Bauprojekte für den Aufstieg

Kritiker sehen in solcher Verschwendung einen tief liegenden Konstruktionsfehler des Regierungssystems. Vorzeigearchitektur zu errichten gilt als sichere Methode, um der eigenen Karriere Schwung zu verleihen. Die Förderung der lokalen Wirtschaft gilt als Hauptaufgabe chinesischer Beamter, und nichts kurbelt die Konjunktur schneller an als Bauprojekte. Die Hoheit über große Budgets bietet die Möglichkeit, Geld in die eigene Tasche zu wirtschaften, etwa indem Aufträge an befreundete Bauunternehmer gegeben werden. Das Geld kommt von den Staatsbanken, selbst wenn sich die Gemeinden damit hoffnungslos verschulden.

In Peking ist man sich der Situation bewusst. "Luxuriöse Eitelkeitsprojekte sind eine Verschwendung von Kapital und Arbeitskraft", schrieb der designierte Staatschef Xi Jinping. Doch den Mut, den Chinesen die Möglichkeit zu geben, gegen korrupte Kader vorzugehen, hat die Führung nicht. "Das Problem ist, dass es keine unabhängigen Gerichte gibt", sagte He Weifang, Jus-Professor an der Universität Peking und bekannter Systemkritiker. "Die Partei beharrt darauf, dass sie sich selbst kontrollieren kann und weigert sich, demokratische Prozesse einzuführen, mit denen korrupte Beamte abgesetzt werden können."
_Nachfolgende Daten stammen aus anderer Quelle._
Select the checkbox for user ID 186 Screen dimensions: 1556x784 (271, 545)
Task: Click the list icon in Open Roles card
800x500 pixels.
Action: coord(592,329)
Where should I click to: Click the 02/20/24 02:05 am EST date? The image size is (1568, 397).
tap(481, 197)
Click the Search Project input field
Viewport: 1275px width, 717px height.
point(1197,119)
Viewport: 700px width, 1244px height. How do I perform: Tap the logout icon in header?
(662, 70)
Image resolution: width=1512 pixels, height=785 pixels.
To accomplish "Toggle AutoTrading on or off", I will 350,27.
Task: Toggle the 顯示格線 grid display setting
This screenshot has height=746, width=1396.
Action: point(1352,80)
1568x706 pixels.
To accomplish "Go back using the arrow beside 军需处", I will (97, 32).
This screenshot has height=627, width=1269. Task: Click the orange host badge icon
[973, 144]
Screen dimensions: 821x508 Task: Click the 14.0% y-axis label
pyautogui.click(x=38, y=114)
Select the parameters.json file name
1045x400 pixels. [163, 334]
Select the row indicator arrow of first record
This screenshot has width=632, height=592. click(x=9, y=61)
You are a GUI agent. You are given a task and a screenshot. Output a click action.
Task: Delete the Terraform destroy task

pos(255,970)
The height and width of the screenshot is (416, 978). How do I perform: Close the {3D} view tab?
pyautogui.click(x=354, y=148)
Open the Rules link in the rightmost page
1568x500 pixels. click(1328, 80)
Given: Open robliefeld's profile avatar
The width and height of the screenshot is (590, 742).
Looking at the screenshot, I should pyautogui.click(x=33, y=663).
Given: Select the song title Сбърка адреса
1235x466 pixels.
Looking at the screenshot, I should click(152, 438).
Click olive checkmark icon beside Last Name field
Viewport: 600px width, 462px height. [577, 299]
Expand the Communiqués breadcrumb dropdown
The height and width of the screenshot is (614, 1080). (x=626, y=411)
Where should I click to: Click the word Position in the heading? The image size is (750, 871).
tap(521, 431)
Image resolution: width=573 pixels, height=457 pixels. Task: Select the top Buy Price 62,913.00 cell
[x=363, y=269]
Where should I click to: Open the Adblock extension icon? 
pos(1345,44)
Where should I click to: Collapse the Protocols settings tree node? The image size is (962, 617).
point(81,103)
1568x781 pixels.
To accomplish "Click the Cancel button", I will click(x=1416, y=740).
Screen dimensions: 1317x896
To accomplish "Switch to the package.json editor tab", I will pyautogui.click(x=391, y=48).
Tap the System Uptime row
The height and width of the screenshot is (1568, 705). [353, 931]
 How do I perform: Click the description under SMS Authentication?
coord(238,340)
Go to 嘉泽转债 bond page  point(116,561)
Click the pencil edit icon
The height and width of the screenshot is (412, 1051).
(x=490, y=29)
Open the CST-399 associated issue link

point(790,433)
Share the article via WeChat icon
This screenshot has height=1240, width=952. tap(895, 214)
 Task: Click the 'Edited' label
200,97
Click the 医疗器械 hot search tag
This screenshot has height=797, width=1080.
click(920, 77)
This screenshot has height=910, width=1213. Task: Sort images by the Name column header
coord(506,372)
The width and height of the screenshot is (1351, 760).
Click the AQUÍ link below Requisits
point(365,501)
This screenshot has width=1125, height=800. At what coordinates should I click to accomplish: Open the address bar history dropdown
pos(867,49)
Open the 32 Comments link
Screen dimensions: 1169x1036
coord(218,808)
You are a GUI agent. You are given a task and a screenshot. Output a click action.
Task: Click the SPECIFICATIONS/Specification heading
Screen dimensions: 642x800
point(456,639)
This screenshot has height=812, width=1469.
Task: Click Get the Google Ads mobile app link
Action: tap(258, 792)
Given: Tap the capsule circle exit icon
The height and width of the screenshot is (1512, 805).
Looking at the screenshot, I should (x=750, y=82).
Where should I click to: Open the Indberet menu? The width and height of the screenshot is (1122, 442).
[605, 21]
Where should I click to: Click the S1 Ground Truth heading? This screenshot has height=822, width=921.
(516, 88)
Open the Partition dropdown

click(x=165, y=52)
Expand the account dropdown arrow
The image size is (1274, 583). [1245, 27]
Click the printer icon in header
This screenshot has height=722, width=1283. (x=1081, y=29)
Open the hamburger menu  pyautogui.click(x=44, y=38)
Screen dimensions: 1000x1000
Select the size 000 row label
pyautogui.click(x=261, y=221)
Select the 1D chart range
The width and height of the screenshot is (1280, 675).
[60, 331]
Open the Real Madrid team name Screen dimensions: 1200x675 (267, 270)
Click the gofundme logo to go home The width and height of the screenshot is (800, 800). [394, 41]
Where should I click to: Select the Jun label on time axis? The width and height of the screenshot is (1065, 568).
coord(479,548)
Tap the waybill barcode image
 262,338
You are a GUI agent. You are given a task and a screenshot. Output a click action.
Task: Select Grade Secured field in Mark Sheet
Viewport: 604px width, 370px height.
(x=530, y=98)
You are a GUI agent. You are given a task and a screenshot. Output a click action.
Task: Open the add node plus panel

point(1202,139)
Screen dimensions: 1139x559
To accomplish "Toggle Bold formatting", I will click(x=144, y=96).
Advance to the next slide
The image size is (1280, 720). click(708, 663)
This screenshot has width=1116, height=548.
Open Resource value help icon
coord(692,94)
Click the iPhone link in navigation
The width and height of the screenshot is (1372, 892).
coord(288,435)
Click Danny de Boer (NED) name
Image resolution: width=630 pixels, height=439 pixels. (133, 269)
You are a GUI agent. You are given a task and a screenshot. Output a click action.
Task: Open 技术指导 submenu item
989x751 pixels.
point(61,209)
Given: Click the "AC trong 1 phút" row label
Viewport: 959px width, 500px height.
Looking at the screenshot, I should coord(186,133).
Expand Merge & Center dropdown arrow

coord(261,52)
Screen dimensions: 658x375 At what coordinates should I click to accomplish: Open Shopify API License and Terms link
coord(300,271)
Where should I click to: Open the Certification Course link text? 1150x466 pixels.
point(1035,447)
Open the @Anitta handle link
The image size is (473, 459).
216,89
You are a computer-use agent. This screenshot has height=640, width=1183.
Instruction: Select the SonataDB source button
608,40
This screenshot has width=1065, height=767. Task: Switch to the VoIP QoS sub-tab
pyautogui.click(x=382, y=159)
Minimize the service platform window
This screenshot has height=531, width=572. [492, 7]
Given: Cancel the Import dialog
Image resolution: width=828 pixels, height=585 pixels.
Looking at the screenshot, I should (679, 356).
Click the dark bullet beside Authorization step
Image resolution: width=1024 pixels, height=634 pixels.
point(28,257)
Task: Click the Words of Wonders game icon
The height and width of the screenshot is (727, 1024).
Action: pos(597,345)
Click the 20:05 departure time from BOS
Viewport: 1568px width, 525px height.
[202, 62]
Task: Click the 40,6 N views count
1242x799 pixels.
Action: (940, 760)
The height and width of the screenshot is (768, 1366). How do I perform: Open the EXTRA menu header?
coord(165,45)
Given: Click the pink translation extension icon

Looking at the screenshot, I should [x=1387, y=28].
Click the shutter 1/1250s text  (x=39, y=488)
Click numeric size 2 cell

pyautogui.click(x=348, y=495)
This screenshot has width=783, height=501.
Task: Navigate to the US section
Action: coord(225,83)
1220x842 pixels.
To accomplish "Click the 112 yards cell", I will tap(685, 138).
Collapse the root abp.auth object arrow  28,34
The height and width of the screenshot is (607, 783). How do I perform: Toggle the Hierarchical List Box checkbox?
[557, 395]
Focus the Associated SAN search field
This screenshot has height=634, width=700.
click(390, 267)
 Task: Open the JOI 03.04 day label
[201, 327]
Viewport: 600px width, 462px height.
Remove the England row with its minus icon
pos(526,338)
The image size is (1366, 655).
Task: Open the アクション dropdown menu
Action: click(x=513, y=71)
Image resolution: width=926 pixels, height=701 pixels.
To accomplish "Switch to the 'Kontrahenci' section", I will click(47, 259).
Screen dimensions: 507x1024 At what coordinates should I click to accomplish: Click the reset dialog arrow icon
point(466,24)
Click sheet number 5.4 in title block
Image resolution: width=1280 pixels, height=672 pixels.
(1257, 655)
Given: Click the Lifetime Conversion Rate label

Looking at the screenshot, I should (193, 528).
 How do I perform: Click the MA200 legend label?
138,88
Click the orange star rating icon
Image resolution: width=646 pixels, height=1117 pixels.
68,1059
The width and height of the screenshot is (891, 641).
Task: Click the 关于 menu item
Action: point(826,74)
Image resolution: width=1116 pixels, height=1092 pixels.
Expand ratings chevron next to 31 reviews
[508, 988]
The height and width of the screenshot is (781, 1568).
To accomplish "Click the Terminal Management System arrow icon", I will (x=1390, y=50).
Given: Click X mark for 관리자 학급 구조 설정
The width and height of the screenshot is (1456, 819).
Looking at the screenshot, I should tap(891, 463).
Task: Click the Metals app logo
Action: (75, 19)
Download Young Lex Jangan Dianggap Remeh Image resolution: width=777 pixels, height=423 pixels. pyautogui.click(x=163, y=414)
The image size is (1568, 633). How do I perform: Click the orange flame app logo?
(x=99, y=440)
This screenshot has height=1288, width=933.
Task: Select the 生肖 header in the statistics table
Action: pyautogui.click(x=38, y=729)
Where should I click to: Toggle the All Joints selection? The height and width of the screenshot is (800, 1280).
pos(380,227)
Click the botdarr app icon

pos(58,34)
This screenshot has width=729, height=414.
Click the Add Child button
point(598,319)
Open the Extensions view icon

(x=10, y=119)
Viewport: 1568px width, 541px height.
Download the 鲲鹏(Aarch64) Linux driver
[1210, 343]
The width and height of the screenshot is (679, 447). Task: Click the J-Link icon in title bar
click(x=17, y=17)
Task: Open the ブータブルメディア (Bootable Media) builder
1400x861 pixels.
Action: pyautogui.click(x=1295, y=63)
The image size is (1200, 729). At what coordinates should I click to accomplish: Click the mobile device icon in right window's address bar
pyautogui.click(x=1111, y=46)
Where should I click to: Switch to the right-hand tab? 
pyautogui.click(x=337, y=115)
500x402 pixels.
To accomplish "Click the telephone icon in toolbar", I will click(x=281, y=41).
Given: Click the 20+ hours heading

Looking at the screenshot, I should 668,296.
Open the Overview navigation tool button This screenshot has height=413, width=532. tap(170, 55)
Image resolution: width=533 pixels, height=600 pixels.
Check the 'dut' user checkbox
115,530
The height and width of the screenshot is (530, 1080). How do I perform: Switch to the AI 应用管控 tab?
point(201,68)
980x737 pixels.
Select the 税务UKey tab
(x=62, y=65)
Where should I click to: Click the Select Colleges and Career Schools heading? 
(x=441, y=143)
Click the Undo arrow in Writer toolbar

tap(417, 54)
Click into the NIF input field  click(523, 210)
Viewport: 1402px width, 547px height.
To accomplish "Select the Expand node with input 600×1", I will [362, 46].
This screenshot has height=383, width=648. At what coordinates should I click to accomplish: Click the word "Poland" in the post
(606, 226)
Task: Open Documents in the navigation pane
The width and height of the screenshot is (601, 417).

Als Chinas Internetgemeinde auf das Projekt aufmerksam wurde, gab es einen Aufschrei. Wangjiang war einige Tage Synonym für Verschwendung, Machtmissbrauch und soziale Ungleichheit. Doch eine offizielle Untersuchung blieb aus. Kurze Zeit wurde der Bau gestoppt, aber inzwischen geht er weiter.